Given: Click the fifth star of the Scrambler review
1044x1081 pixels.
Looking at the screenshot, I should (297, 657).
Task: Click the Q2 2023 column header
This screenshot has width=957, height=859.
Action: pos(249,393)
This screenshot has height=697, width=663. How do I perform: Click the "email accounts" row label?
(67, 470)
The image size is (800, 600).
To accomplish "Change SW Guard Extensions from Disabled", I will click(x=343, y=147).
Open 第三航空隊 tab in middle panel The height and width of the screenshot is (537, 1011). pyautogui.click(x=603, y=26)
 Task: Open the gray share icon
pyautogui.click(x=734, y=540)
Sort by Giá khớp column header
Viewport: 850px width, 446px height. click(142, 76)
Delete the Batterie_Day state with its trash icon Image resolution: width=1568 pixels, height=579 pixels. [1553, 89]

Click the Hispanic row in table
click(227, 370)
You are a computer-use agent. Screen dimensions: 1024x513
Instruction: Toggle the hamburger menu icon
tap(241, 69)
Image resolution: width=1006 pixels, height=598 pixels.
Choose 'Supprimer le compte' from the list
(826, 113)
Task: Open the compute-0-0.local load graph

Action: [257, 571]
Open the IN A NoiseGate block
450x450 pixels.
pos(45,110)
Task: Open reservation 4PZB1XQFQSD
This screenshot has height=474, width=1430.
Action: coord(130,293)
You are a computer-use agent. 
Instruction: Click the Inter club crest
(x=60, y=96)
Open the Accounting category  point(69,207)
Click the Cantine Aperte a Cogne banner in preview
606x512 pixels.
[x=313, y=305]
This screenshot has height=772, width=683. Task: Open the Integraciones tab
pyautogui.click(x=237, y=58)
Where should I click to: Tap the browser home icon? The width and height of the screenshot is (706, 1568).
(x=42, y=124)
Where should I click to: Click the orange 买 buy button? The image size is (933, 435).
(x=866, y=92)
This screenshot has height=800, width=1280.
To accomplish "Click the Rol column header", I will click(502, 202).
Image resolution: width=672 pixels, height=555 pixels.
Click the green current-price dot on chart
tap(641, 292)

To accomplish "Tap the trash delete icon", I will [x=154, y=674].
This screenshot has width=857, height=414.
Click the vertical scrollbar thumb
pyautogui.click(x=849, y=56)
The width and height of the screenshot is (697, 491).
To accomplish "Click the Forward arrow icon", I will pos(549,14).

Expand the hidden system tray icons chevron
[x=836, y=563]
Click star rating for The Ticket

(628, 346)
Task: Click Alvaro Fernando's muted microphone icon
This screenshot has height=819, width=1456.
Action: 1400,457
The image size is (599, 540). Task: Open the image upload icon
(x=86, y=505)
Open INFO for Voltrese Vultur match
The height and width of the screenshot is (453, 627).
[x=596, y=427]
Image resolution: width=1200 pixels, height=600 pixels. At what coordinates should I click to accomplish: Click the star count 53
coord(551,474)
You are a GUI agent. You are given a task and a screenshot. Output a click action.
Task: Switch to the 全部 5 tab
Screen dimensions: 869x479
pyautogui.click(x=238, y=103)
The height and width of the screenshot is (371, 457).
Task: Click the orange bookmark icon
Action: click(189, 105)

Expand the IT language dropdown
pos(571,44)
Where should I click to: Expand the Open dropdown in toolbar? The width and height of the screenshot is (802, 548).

• **WHAT THE EXERCISE ASKS**:
In how many lines of the data does the word "trash" appear? Respond with the number and nothing more.

• **YOUR SOLUTION**:
2